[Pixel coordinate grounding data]
◆ ◆ ◆ ◆ ◆ ◆ ◆

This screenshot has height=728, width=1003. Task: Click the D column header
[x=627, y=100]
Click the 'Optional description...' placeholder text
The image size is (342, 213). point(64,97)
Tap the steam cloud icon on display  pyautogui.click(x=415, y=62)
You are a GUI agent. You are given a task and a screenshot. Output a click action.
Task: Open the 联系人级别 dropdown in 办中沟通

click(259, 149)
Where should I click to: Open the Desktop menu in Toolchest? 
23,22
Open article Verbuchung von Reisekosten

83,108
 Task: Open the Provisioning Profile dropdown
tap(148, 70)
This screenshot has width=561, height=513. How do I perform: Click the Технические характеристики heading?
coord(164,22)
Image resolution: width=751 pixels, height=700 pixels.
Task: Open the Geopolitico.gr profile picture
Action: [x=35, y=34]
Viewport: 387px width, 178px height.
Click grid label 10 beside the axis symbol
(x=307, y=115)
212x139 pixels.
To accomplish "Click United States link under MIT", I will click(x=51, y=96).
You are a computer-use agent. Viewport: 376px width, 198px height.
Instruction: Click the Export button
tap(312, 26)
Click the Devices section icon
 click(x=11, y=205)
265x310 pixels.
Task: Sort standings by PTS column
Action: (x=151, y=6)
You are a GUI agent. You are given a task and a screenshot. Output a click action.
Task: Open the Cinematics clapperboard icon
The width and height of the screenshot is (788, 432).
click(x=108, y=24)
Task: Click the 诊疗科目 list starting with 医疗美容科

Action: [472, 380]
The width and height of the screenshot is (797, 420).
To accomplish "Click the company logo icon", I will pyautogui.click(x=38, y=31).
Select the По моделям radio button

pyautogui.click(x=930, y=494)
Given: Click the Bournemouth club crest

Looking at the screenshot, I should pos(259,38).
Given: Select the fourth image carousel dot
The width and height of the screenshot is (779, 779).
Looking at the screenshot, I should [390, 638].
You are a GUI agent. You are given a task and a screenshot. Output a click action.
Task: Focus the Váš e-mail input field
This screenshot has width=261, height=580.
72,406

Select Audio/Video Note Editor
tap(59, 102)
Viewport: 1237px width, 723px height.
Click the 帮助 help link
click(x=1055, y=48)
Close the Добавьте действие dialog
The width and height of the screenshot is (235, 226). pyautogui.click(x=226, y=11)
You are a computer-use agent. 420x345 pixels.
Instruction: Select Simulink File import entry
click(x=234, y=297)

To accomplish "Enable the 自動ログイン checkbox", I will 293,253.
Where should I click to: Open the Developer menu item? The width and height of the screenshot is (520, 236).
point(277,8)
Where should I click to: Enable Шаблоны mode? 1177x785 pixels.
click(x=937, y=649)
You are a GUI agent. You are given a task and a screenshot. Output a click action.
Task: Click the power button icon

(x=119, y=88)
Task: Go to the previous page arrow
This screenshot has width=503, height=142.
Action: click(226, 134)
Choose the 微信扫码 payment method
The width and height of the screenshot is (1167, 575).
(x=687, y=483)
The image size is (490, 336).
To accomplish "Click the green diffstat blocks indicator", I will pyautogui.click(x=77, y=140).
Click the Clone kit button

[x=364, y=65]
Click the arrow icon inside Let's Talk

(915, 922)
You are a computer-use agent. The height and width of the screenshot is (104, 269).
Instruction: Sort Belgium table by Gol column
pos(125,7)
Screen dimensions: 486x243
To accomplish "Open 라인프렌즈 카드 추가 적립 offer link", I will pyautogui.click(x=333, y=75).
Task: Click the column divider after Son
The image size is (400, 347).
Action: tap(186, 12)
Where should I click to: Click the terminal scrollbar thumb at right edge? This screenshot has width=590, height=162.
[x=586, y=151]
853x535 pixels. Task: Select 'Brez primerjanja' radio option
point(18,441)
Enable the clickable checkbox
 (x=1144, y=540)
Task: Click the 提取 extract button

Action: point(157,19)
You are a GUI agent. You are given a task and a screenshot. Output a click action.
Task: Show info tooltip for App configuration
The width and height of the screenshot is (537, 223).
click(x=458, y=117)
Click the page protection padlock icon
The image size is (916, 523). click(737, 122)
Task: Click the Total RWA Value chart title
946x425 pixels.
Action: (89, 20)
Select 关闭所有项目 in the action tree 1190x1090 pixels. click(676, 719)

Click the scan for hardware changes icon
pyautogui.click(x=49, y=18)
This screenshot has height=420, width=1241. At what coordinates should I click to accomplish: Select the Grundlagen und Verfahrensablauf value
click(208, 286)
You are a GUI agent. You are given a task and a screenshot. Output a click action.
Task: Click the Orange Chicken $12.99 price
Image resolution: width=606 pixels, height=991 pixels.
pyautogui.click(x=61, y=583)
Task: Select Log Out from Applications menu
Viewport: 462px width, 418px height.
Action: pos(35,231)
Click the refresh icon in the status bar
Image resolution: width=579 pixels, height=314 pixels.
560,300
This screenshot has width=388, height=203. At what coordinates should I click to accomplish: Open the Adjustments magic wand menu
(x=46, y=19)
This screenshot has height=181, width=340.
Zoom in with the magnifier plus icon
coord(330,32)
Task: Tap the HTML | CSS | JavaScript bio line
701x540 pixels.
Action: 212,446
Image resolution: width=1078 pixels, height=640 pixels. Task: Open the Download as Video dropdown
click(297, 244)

◆ ◆ ◆ ◆ ◆ ◆ ◆

### About this task:
Every line of the entries above that holds "computer" should be copied out.

### Output of the exercise:
You are a computer-use agent. Viewport: 376px width, 198px height.
You are a computer-use agent. 420x345 pixels.
You are a computer-use agent. The height and width of the screenshot is (104, 269).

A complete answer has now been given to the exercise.